When Dean Street Press reprinted eight of Molly Clavering’s books earlier this year, I was so overwhelmed with excitement that I barely knew where to start. My only experience with Clavering had been Near Neighbours, reissued by Greyladies a few years ago, and I’d enjoyed it enough to want more. Overwhelmed by choice, I chose Dear Hugo for my reintroduction to Clavering. When, after all, have I ever been able to resist an epistolary novel?
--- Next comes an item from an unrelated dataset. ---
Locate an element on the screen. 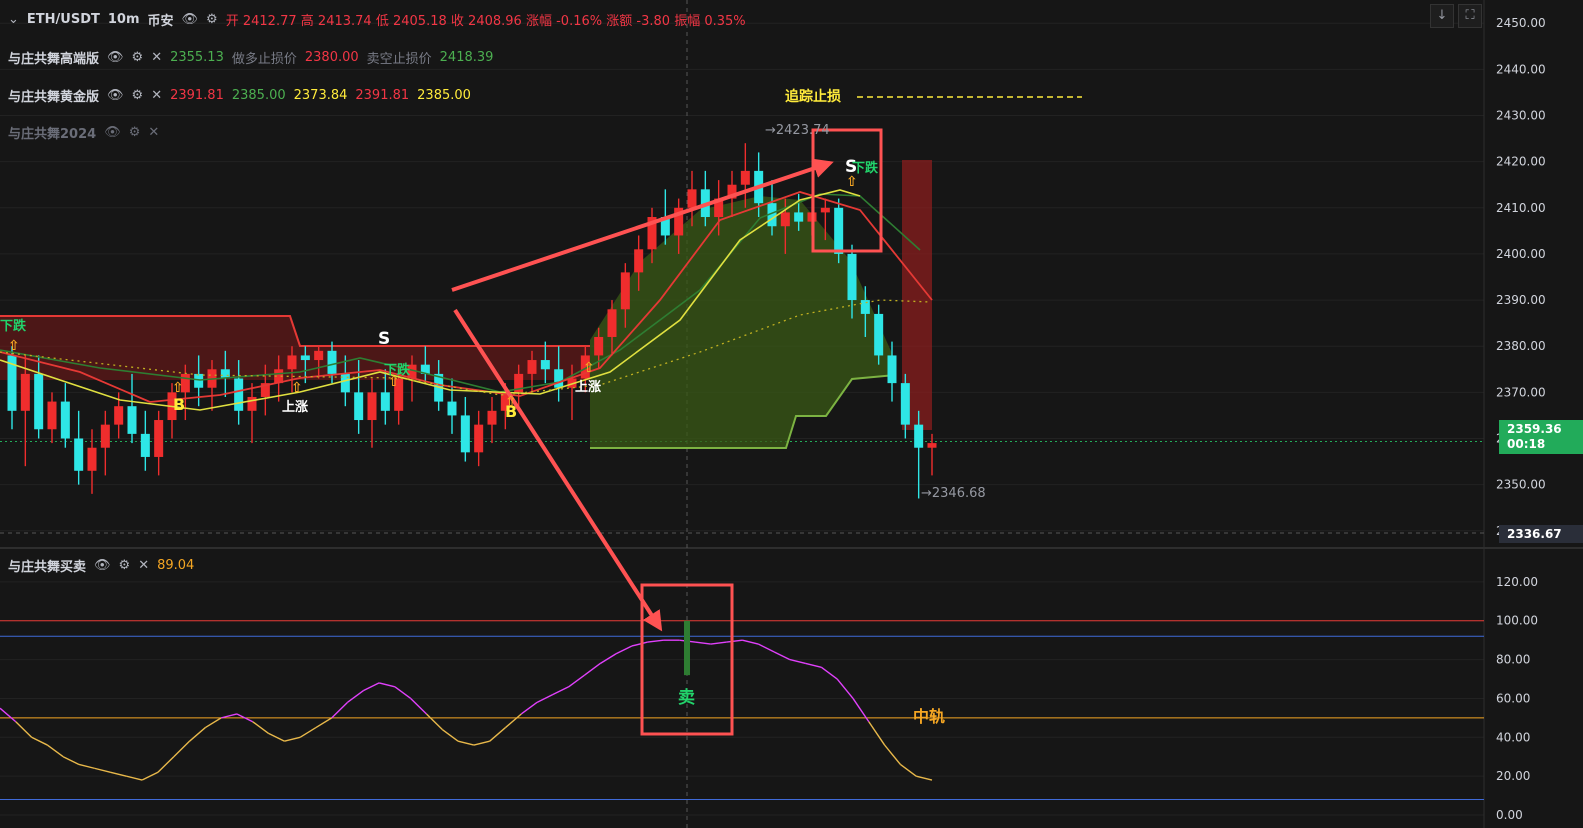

Published in 1955, the story begins a few years earlier, in June 1951 when Sara Monteith moves to a village in the Scottish borders. Sara’s fiancé, Ivo, had come from Ravenskirk and even years after his death in the war she remains faithful to his memory, though she is reticent for her new neighbours to know about that relationship. It is to Ivo’s brother Hugo in Africa that Sara writes, with frank assessments of her new neighbours, humorous glimpses of her life – particularly enlivened after taking on the guardianship of a young cousin – and the occasional moments of grief for the man she has lost.
The correspondence between Hugo and Sara feels extremely well-established by the time we enter it as she is entirely frank in her letters to him. Her frustrations with her new neighbours are clearly voiced and delightfully entertaining. As in any village novel, Ravenskirk is peopled by a distinctive group of personalities, though Atty, Sara’s young ward, does tend to dominate the letters when he is home from school. I thoroughly enjoyed Sara’s reports on Atty’s doings and sayings and her adjustment – as a single woman of around forty – to life with a lively boy underfoot. Comparing notes with a neighbour and marvelling over Atty’s permanent dirtiness, she receives helpful (and timeless) motherly advice:
‘I don’t want to disillusion you, but they don’t really wash when they lock themselves into the bathroom for ages. I think they fall into a kind of mystic trance or something, and running water helps them. It’s the only way once can explain it.’
If Clavering had kept the focus on domestic doings, I could have left the book entirely happy and unconflicted. But…she doesn’t. Of course there needs to be an element of romance and there are in fact several men who appear as likely mates. But romance is so entirely besides the point that they serve as frustrating red herrings rather than enjoyable plot points.
It is the conclusion to one of these romantic intrigues that Sara addresses in her last letter to Hugo and that left me frustrated rather than delighted by the book. After being remarkably light-handed in her dealings with neighbours, Sara suddenly decides it is up to her to arrange the lives of her friends and tell them what is best for them, despite what they may think and want. After only two years of village life, she has gone from amused observer to spinster busybody and it feels wrong for this charming character to act in such an awkward way. Personally, I am all for arranging the lives of others but the circumstances here feel forced – as though Clavering wanted an ending that would surprise the readers more than she wanted to leave them satisfied. In the end, she doesn’t achieve either effect – a poor end to an otherwise enjoyable book.
That’s a shame about the end. I don’t really know Clavering’s books – do you think she thought she must include a plot so deveoped the ending that way? I have been reading Dorothy Wipple’s book about her writing and she includes thoughts on writing characters then plot (Random Commentary – Persephone)
I’ve only read three of Clavering’s books so far so can’t reasonably comment on her approach, but I am happy to say the others had much more satisfying conclusions. I still enjoyed this but the ending cheapened it.
What a shame about the ending! I am looking forward to exploring more Clavering – I’m going to ask for some of hers for Christmas from my best friend …
Excellent planning! I thoroughly enjoyed Susan Settles Down (to review soon) and have a couple more unread on the shelf that I’m looking forward to. So far, this has been my least favourite of the three of her books that I’ve read and I still found much to enjoy in it.